A new study has found that relationships between coworkers can predict Body Mass Index (BMI) and that corporate email traffic data can now be used to map a social network that identifies connections influential to one’s likelihood of being obese. Published in the peer-reviewed journal,
, the study focuses on testing scalable methods for mapping workplace social networks and investigating how well these network maps forecast BMI. The study mapped a corporate social network at a multi-site company using survey data and readily available data from email traffic. Based on the pioneering science developed at Harvard University by Nicholas Christakis, MD, PhD, MPH, and James Fowler, PhD, this research was conducted jointly by social network analytics firm Activate Networks and the world’s largest well-being improvement company, Healthways (NASDAQ: HWAY).
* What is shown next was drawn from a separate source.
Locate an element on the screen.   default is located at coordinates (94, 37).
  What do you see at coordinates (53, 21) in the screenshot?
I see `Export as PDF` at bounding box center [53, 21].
“Social influence in the workplace profoundly affects many aspects of our lives, including our health,” said Dr. Christakis. “We have found that social influence is one of the powerful factors, if not the most powerful measurable factor, affecting such health behaviors as weight gain, weight loss, smoking cessation, exercise, mood, and even altruism. This study contributes importantly to our understanding of the power of social networks at work, and it does so by tracing the email communications among people.”
Activate Networks and Healthways utilized corporate email traffic data to identify social connections that proved to predict body mass index (BMI) of individuals in the workplace. The study used data from email traffic that already exists in most organizations, instead of requiring self-reported data, which can often be incomplete, although the study had access to both types of data. The result of the research was a map of the organization that reveals which employees are likely to be the most influential to their peers, and which employees would be more likely to adopt a particular health trait, in this case being either relatively thin or heavy. The study also found that network maps derived from email traffic were comparable to traditional network maps derived from self-reported survey data.